[Dataset entries]

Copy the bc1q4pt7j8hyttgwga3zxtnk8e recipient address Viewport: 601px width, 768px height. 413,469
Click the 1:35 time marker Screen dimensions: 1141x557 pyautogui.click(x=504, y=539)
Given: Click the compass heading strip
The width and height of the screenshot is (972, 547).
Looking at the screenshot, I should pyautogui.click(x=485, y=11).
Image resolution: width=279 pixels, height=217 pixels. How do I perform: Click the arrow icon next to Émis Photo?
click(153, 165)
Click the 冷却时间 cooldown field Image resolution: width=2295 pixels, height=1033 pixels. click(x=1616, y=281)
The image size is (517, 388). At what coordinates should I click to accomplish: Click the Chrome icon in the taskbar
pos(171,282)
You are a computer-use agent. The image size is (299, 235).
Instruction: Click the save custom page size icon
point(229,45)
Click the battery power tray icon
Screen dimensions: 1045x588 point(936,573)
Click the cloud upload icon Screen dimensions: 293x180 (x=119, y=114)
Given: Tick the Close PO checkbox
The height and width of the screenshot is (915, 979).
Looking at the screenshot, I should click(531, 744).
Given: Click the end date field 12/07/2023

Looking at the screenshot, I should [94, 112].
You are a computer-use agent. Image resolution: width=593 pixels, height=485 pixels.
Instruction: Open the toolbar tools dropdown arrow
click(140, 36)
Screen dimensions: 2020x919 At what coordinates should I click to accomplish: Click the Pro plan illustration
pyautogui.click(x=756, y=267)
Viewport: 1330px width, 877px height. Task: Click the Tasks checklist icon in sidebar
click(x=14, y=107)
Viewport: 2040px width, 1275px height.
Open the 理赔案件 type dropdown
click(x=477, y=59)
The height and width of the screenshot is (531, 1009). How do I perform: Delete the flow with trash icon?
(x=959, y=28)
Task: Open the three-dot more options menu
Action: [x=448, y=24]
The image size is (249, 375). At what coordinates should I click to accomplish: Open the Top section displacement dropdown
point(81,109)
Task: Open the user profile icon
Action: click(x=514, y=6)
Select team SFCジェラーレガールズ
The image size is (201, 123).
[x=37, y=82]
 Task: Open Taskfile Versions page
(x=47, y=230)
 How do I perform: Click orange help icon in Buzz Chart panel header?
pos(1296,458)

• **Exercise description**:
Go through the records line by line and count those that contain the string "computer". Answer with the count alone.

• **Problem solution**:
2